Examine each line of the data. Copy those that contain the string "Links".
-- MATERIAL SUPPLIED follows --
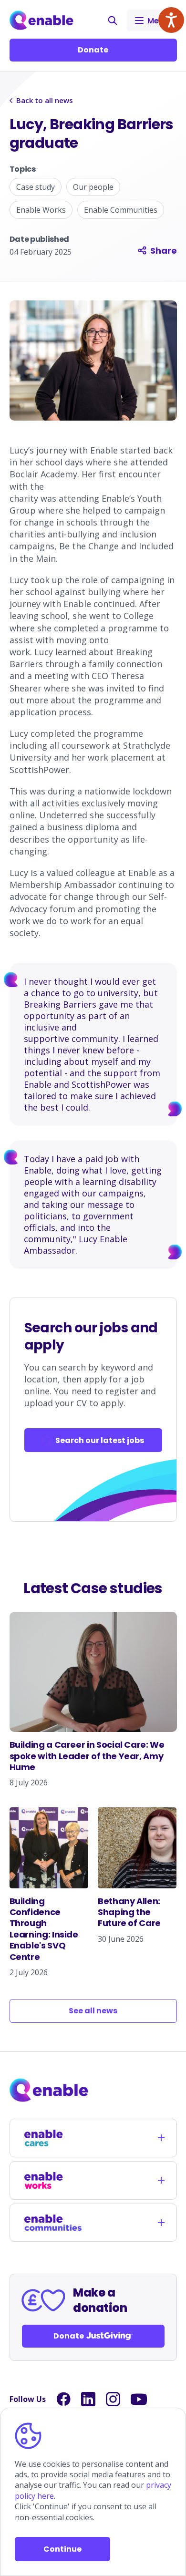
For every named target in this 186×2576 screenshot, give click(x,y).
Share (163, 251)
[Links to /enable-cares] (53, 2138)
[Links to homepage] (93, 2090)
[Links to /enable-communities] (53, 2223)
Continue (62, 2549)
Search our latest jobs (99, 1440)
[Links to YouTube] (139, 2399)
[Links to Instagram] (113, 2399)
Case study (35, 187)
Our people (93, 187)
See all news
-- MATERIAL SUPPLIED concluded --
> _TASK RESULT_
[Links to /enable-cares] (53, 2138)
[Links to homepage] (93, 2090)
[Links to /enable-communities] (53, 2223)
[Links to YouTube] (139, 2399)
[Links to Instagram] (113, 2399)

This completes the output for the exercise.